▶
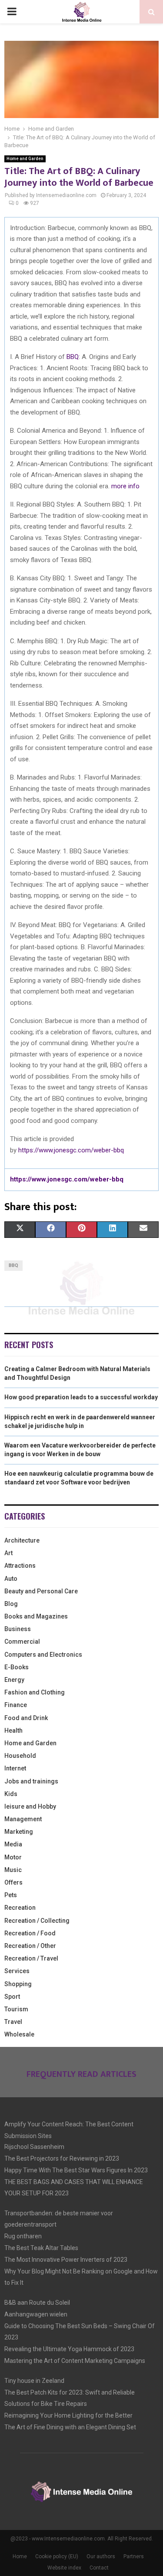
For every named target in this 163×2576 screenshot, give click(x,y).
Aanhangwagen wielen (35, 2314)
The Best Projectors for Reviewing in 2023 (61, 2158)
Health (13, 1730)
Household (20, 1755)
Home (20, 2556)
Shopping (18, 1984)
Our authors (100, 2556)
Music (13, 1869)
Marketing (18, 1831)
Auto (10, 1578)
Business (17, 1628)
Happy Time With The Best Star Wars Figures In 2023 (76, 2170)
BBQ (73, 357)
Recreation (20, 1907)
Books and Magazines (36, 1616)
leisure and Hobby (30, 1806)
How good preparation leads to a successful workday (81, 1397)
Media (13, 1844)
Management (23, 1819)
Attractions (20, 1565)
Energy (14, 1679)
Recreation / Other (30, 1945)
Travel (13, 2021)
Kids (10, 1793)
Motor (13, 1857)
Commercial (22, 1641)
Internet (15, 1768)
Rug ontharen (23, 2236)
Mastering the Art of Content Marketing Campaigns (74, 2360)
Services (17, 1970)
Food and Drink (26, 1717)
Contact (99, 2568)
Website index (64, 2568)
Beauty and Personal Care (41, 1591)
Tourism (16, 2009)
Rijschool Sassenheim (34, 2146)
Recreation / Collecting (37, 1920)
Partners (133, 2556)
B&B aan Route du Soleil (37, 2302)
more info (125, 486)
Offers (13, 1882)
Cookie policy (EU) (56, 2556)
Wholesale (19, 2034)
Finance (15, 1704)
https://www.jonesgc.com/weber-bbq (71, 1150)
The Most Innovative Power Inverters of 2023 (65, 2259)
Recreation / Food (30, 1933)
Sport (12, 1996)
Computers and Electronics (43, 1654)
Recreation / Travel (31, 1958)
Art (8, 1553)
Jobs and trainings (31, 1781)
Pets (10, 1895)
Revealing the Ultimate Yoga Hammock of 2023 (69, 2349)
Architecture (22, 1540)
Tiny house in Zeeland (34, 2380)
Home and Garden (25, 158)
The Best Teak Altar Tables (41, 2247)
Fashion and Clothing (34, 1692)
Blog (11, 1603)
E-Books (16, 1667)
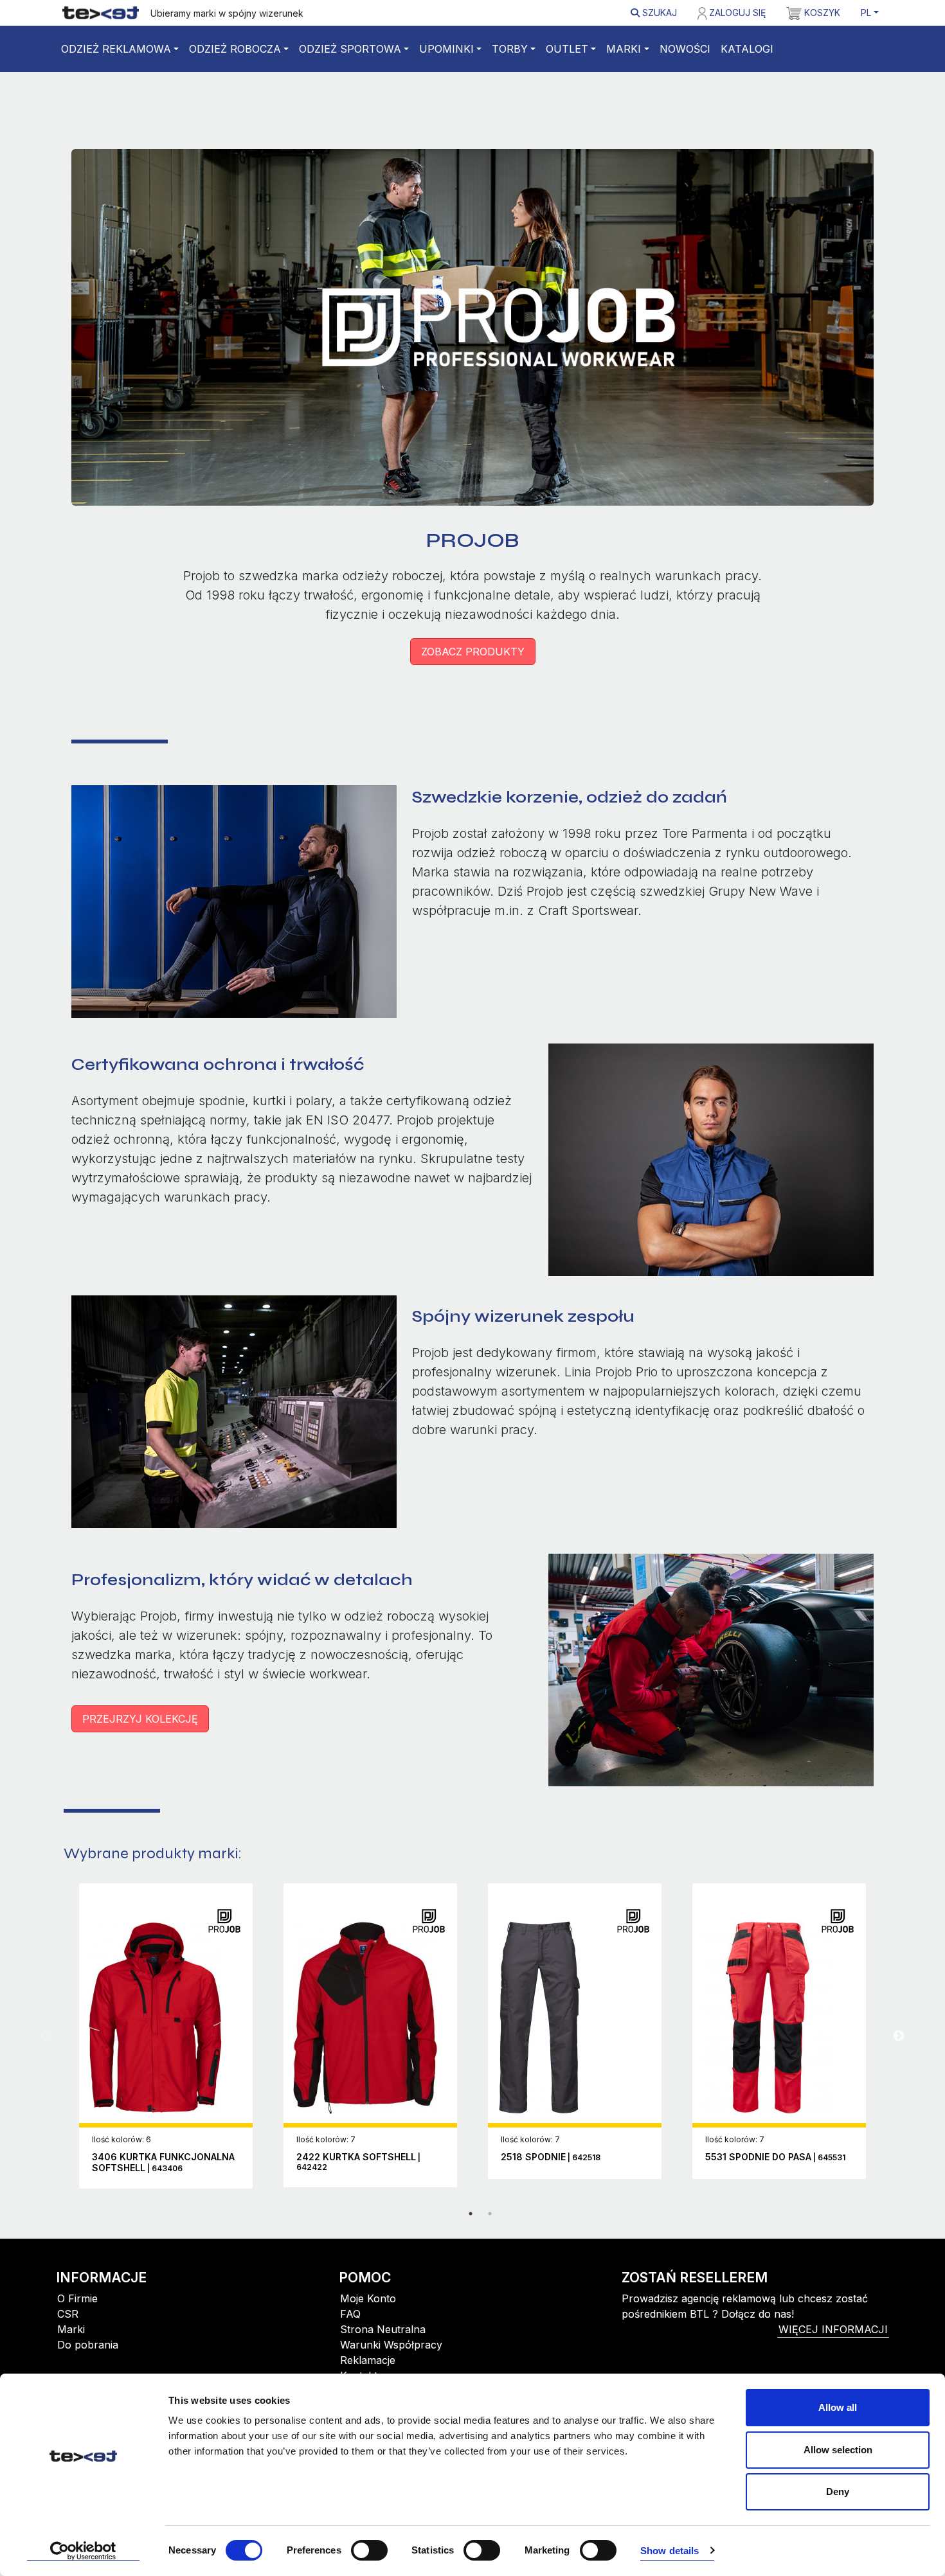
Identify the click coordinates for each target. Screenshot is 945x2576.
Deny (837, 2491)
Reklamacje (367, 2360)
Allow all (837, 2407)
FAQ (350, 2313)
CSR (67, 2313)
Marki (623, 48)
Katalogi (747, 48)
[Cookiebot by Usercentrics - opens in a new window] (83, 2551)
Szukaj (658, 12)
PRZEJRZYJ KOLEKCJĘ (140, 1718)
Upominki (446, 48)
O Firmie (77, 2298)
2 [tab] (489, 2213)
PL (866, 12)
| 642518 (550, 2157)
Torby (510, 48)
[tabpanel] (166, 2036)
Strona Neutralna (383, 2329)
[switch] (369, 2550)
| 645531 (775, 2157)
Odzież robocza (235, 48)
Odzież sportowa (350, 48)
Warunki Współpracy (391, 2344)
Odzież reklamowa (116, 48)
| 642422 (358, 2162)
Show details (669, 2550)
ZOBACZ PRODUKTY (473, 651)
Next (898, 2036)
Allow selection (838, 2449)
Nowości (685, 48)
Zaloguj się (736, 12)
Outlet (567, 48)
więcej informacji (833, 2329)
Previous (46, 2036)
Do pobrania (87, 2344)
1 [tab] (470, 2213)
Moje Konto (368, 2298)
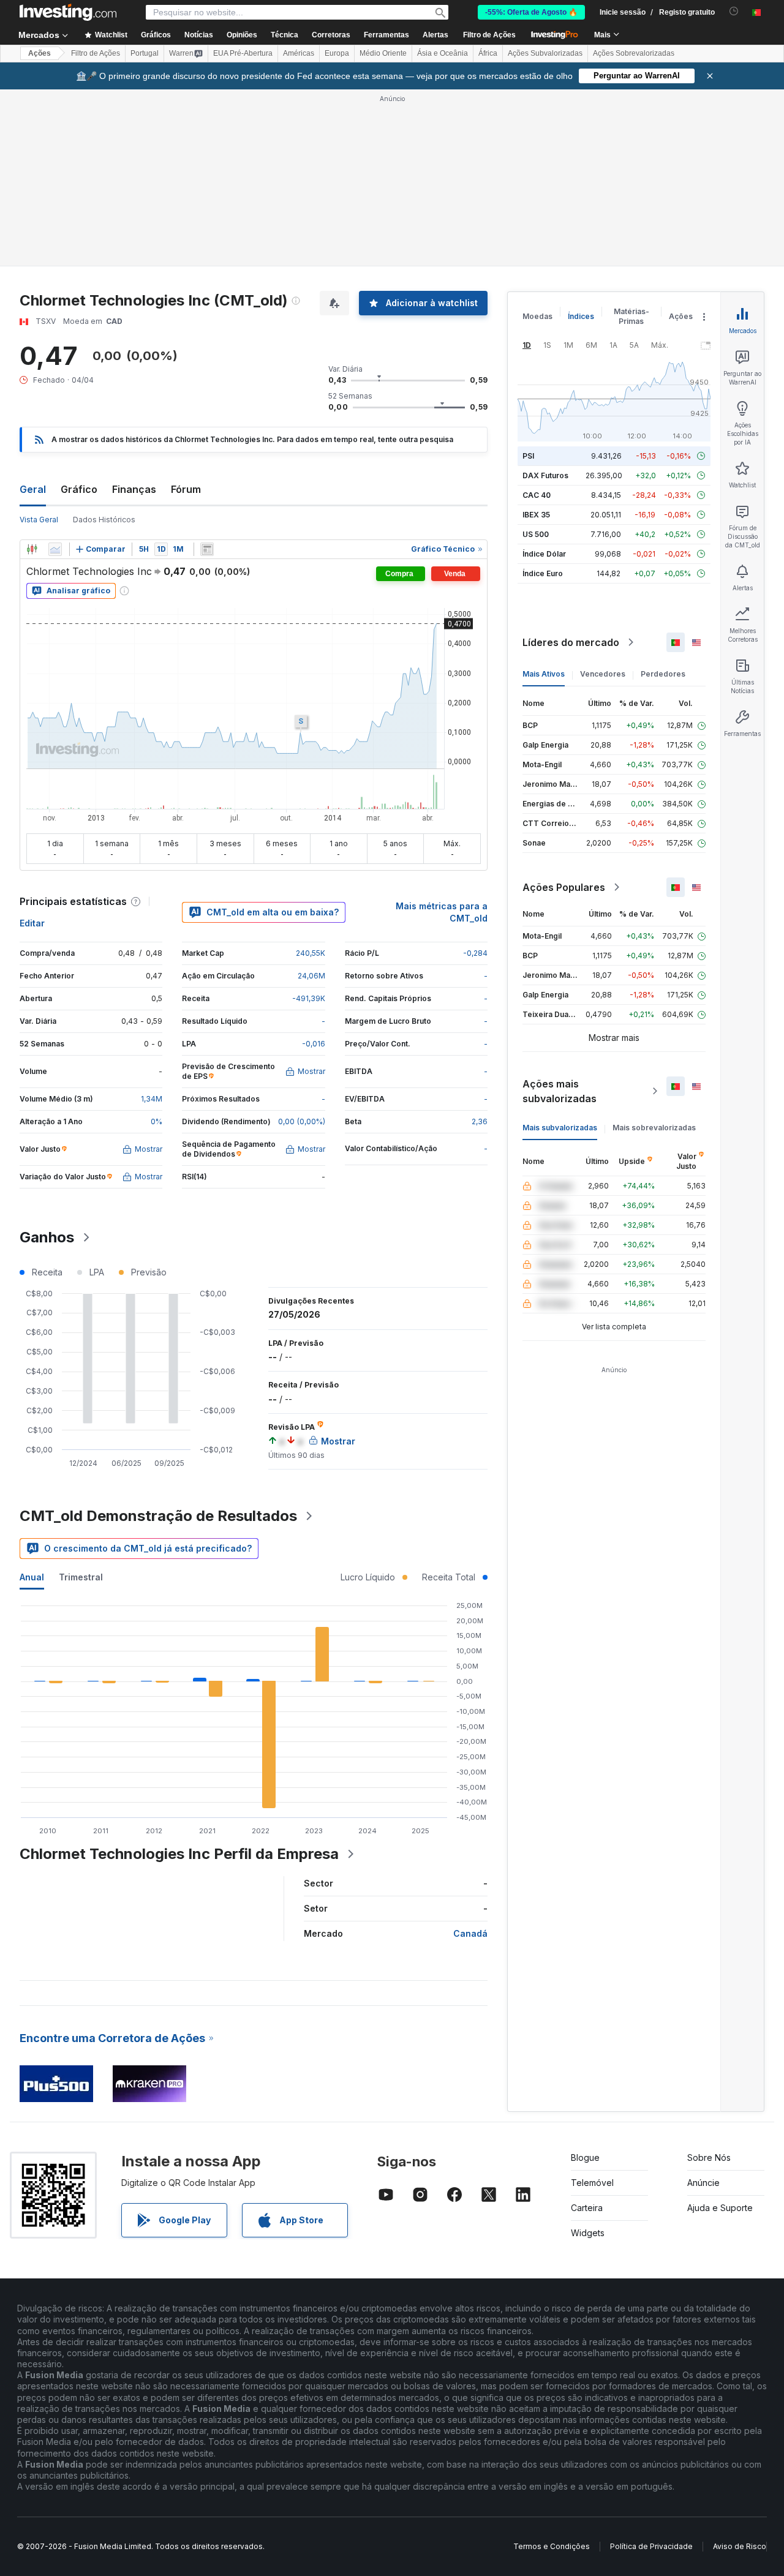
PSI (528, 455)
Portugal (144, 53)
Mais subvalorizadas (559, 1127)
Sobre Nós (709, 2157)
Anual (32, 1577)
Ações (39, 53)
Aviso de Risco (739, 2546)
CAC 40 (536, 495)
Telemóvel (592, 2182)
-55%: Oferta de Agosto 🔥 (531, 12)
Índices (581, 316)
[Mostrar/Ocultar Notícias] (207, 549)
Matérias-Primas (631, 316)
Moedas (537, 316)
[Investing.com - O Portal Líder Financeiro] (68, 12)
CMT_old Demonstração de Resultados (158, 1516)
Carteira (587, 2207)
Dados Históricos (104, 519)
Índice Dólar (544, 553)
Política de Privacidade (651, 2546)
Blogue (585, 2157)
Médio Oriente (383, 53)
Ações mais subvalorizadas (559, 1091)
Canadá (470, 1933)
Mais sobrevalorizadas (654, 1127)
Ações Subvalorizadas (545, 53)
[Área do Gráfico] (55, 549)
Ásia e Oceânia (442, 53)
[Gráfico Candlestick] (32, 549)
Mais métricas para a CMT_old (442, 912)
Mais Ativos (543, 673)
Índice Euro (542, 573)
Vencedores (602, 673)
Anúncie (703, 2182)
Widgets (588, 2233)
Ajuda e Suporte (720, 2207)
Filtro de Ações (489, 35)
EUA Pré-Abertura (243, 53)
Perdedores (663, 673)
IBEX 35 (536, 514)
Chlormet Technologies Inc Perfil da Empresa (179, 1854)
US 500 (535, 534)
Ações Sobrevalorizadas (633, 53)
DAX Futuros (545, 475)
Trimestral (81, 1577)
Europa (337, 53)
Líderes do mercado (570, 642)
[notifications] (734, 11)
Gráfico (79, 489)
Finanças (134, 489)
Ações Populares (563, 887)
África (487, 53)
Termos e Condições (551, 2546)
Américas (298, 53)
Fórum (186, 489)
◀
=== Prompt ===
When pictures appear in the records above, leave them out and reproduce exactly each line from the first through the line containing "Mastering the Art", both included.

=== Exercise output ===
For every named target in this 163×2576 screenshot, give click(x,y).
Aanhangwagen wielen (35, 2314)
The Best Projectors for Reviewing in 2023 (61, 2158)
Health (13, 1730)
Household (20, 1755)
Home (20, 2556)
Shopping (18, 1984)
Our authors (100, 2556)
Music (13, 1869)
Marketing (18, 1831)
Auto (10, 1578)
Business (17, 1628)
Happy Time With The Best Star Wars Figures In 2023 (76, 2170)
BBQ (73, 357)
Recreation (20, 1907)
Books and Magazines (36, 1616)
leisure and Hobby (30, 1806)
How good preparation leads to a successful workday (81, 1397)
Media (13, 1844)
Management (23, 1819)
Attractions (20, 1565)
Energy (14, 1679)
Recreation / Other (30, 1945)
Travel (13, 2021)
Kids (10, 1793)
Motor (13, 1857)
Commercial (22, 1641)
Internet (15, 1768)
Rug ontharen (23, 2236)
Mastering the Art of Content Marketing Campaigns (74, 2360)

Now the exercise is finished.